Schimmel’s 22 year tenure at MOCA was distinguished by ambitious art historical survey exhibitions, ones that often restated, reimagined, or enhanced art historical thought which assumed a stature for the Museum that it was still in the process of earning when Schimmel left. For the visitor, these were exhibitions that made you think, that made you see connections that you had perhaps never imagined before. For example, there was an exhibition of Rauschenberg Combines that Schimmel organized in 2006 that was mind-blowing in how it reasserted the influence of Rauschenberg in painting, sculpture and conceptual art. More to the point, in 2007 MOCA staged ‘WACK!: Art and the Feminist Revolution’ which Schimmel worked on with Sorkin and which is, in every way, a precursor to the current ‘Revolution.”
However, to Deitch and the MOCA board, such exhibitions, even this way of thinking about art and about the role of the museum was old-fashioned. At that moment, it seemed to many, not only at MOCA, that Art History had reached its vanishing point: There was no longer any history, just a series of present moments in which all art, high and low, and in all forms, including graffiti, movement, and video were of equal import and what mattered most was the new and the now, or the shocking and the bold, without the authorial voice of the curator. Art was seen but the reason for seeing it was no longer spoken. There was no need to rethink the past, or for that matter, to revisit any but the most recent past. Schimmel was out of sync.
Truth to tell, as I argued in 2008, Schimmel was more than old fashioned, he was operating within a specific tradition of big exhibition/art historical curating most famously expressed in William Rubin’s reign at New York’s Museum of Modern Art (MOMA). Even MOMA itself, regrettably, no longer adheres to that aesthetic. And I admit that I am among those that miss the old MOMA and preferred it to its present mega-museum incarnation.
In ‘Revolution’ Schimmel and Sorkin have articulated an alternative history about the contributions of Women abstract Sculptors that is convincing and that feels as if it was there all along, we just didn’t see the pattern, or how the pieces fit together. ‘Revolution” is in that way an exhibition in search of a revelation, and it does deliver.

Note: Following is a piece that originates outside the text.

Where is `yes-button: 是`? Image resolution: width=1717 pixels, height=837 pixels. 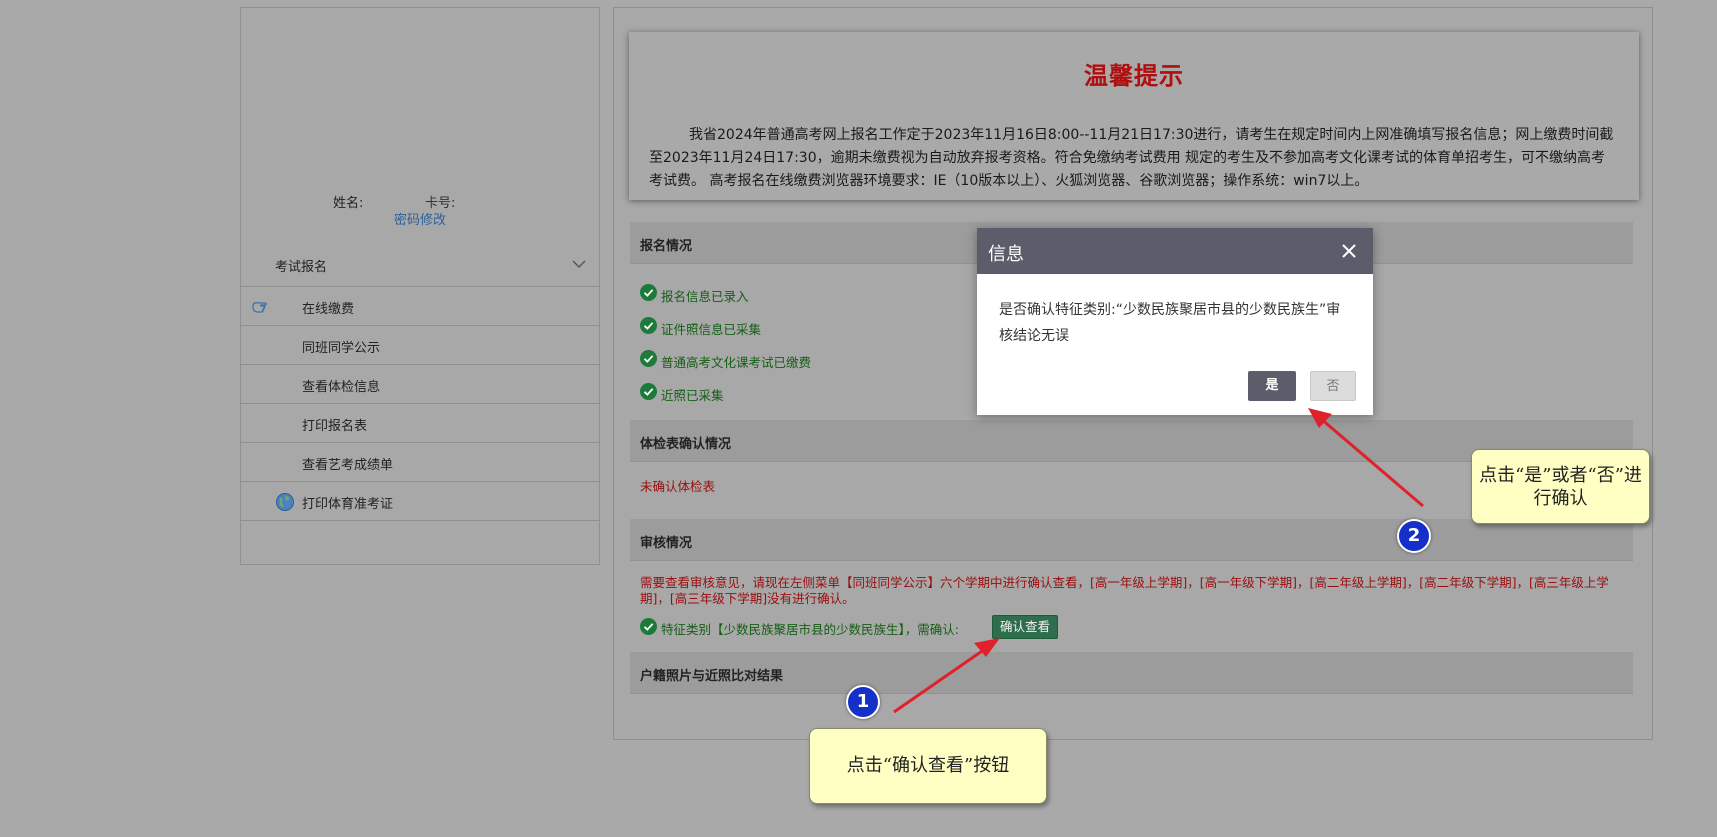 yes-button: 是 is located at coordinates (1272, 386).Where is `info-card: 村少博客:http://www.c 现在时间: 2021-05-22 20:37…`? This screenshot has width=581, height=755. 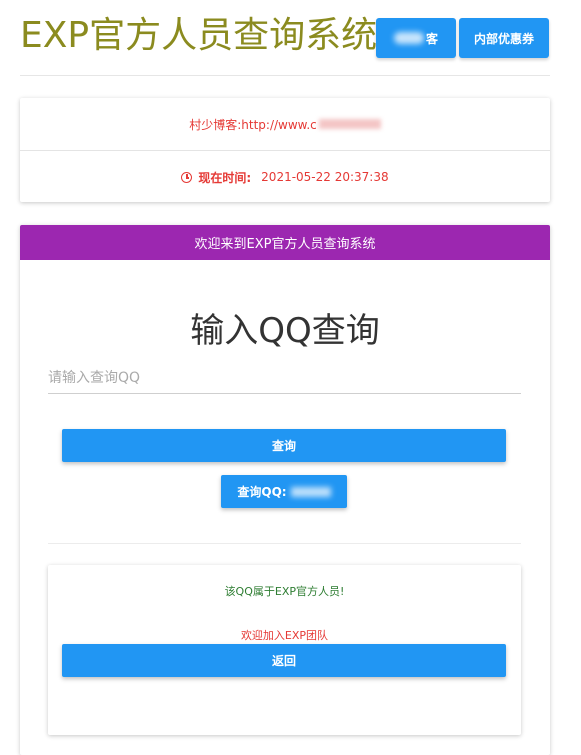 info-card: 村少博客:http://www.c 现在时间: 2021-05-22 20:37… is located at coordinates (285, 150).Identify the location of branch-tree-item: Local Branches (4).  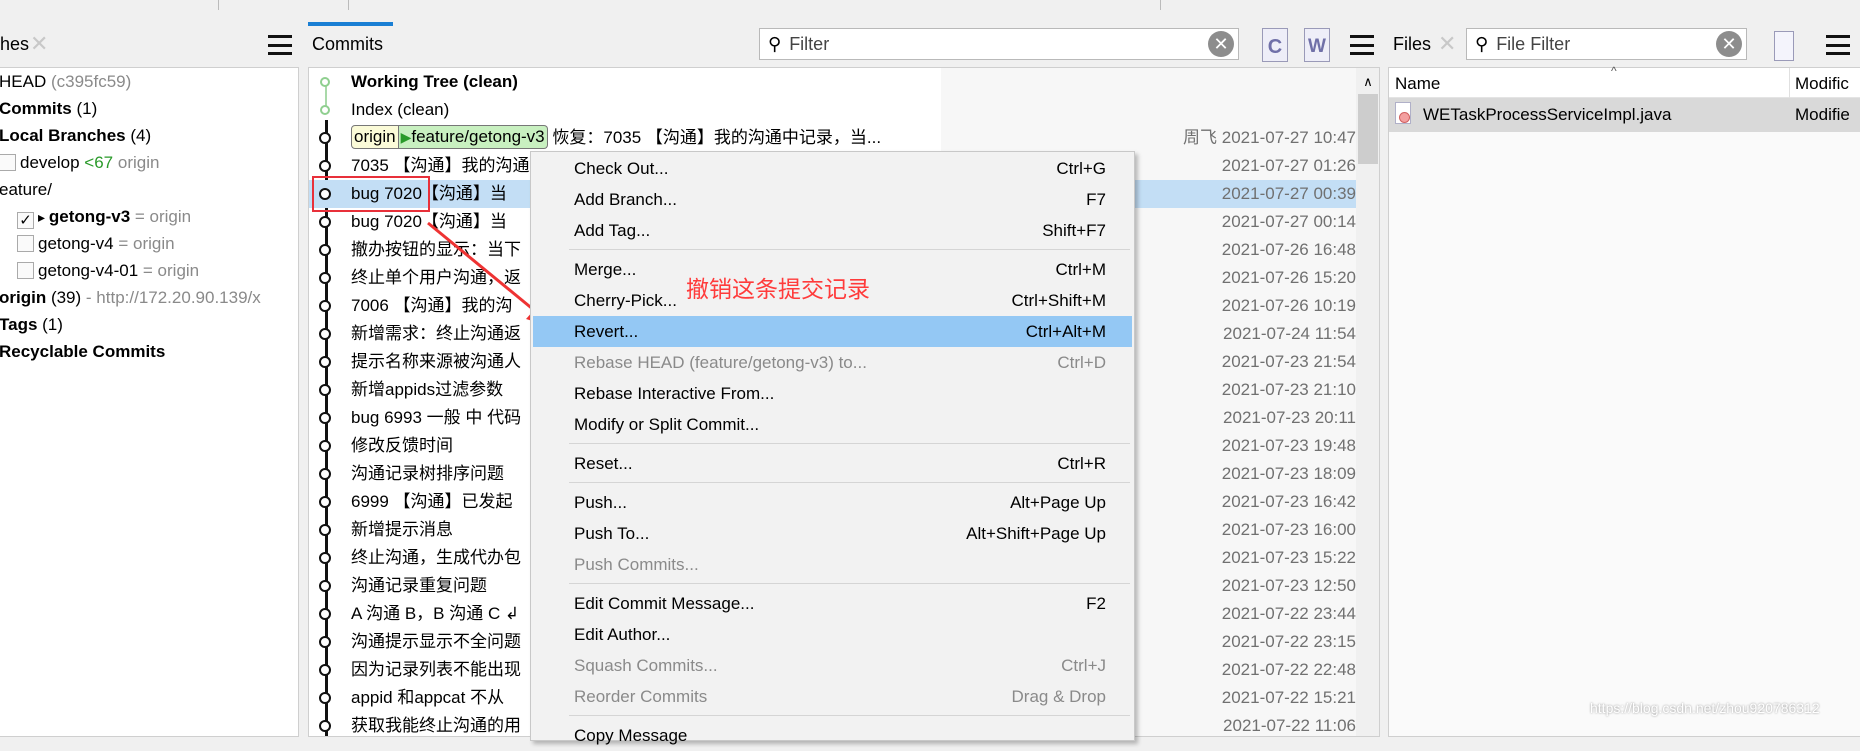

Although the notion of an exhibition of art by women raises questions, such as: should we distinguish between artists by their sex? Given that women have been traditionally underrepresented in museums, is this a corrective? Schimmel and Sorkin have structured the exhibit to allow the works to convince us. Revolution in the Making makes us see connections between works and artists evolving as part of an art history that is dynamic, coherent, and exuberant. Schimmel and Sorkin allow us to see the work anew, even if some of it we are seeing for the first time.
Over the last several years, Dietch has come and goner rom LA; and MOCA foundered and is now finding its footing, even as The Broad opened across the street to provide an encyclopedic approach to art of the last 50 years. LACMA, under Michael Govan, and the Hammer under Ann Philbin have each found ways to have major exhibitions that provide context to artistic movements, or even in the case of the Hammer’s biennial, a showcase for the now. Schimmel has now returned and with an international gallery is reminding us of what we (or at least I) have missed: The Big Show or, as I might call it: The Full Schimmel.